3) Le critère de justice doit être la capabilité et non le fonctionnement. Sen donne trois arguments pour justifier sa préférence. D’abord, se focaliser sur un fonctionnement risque de masquer certains désavantage (ex : l’individu qui n’a pas les moyens de manger par rapport à celui qui fait le choix de jeûner). Ensuite, la liberté de choisir d’exercer ou non des fonctionnements a une valeur intrinsèque.
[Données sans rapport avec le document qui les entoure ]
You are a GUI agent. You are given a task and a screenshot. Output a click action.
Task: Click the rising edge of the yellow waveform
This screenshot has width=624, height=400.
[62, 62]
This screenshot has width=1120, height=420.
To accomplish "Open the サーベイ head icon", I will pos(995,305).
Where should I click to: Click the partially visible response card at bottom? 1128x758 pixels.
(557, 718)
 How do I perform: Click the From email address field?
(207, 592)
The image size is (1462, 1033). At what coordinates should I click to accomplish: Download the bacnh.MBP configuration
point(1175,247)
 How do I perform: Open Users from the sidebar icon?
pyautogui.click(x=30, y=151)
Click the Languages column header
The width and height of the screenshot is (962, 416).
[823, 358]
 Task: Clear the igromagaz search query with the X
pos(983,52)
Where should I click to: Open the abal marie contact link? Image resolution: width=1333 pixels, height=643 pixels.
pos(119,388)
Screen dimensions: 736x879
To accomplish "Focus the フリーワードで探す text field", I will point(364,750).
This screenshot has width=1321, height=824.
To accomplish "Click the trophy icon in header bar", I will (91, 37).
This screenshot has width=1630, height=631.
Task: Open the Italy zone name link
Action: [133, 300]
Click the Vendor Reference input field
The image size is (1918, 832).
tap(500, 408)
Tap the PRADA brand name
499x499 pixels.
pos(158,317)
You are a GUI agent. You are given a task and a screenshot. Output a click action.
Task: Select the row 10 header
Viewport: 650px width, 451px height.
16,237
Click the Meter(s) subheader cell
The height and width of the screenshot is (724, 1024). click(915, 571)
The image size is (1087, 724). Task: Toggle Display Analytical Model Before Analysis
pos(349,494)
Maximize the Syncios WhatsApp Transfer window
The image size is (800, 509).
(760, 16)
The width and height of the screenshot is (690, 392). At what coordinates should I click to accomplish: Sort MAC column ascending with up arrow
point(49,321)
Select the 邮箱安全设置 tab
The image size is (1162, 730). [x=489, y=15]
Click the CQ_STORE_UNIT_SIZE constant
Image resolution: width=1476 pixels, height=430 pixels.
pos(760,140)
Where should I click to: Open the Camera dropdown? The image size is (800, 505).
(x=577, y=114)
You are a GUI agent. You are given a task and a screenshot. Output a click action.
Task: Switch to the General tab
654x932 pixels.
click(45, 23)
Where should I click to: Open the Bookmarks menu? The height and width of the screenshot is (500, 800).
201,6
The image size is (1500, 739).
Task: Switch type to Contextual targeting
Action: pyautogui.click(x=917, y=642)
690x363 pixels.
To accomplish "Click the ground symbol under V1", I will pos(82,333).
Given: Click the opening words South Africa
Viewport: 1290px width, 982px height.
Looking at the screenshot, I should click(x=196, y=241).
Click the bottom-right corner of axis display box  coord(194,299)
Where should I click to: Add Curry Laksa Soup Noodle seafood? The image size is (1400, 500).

Enfin, se focaliser sur la capabilité permet de limiter la sphère d’action de l’Etat en légitimant certaines inégalités issues de la responsabilité individuelle (ex : choisir de ne pas se soigner).
4) Sen critique Rawls pour son utilisation du critère « bien premier » qui est moins pertinent que le critère des capabilités comme critère de distribution et pour évaluer les situations individuelles. En effet, ces biens ne sont que des moyens et non des fins en soi. Les individus en ont certes besoin pour réaliser les fonctionnements qu’ils choisissent, mais ils ne suffisent pas car leur utilisation dépend aussi de circonstances personnelles, politiques, etc. Par exemple, donner la même quantité de biens premiers à un handicapés et à une personne valide revient à avantager injustement la personne valide.
5) Sen critique le critère d’utilité car il réduit tout ce qui pourrait être valorisé dans une vie humaine à un aspect unique : le plaisir. Or, les fonctionnements diffèrent par bien des manières, et pas seulement selon l’intensité de plaisir à laquelle ils permettent d’accéder. Ajoutons que si ce n’est pas indiqué dans ce passage, Sen reproche aussi au critère d’utilité ne négliger les situations de « préférences adaptatives ». Selon lui, les personnes très désavantagées s’adaptent au caractère limité des fonctionnements auxquels ils ont accès et apprennent à s’en satisfaire.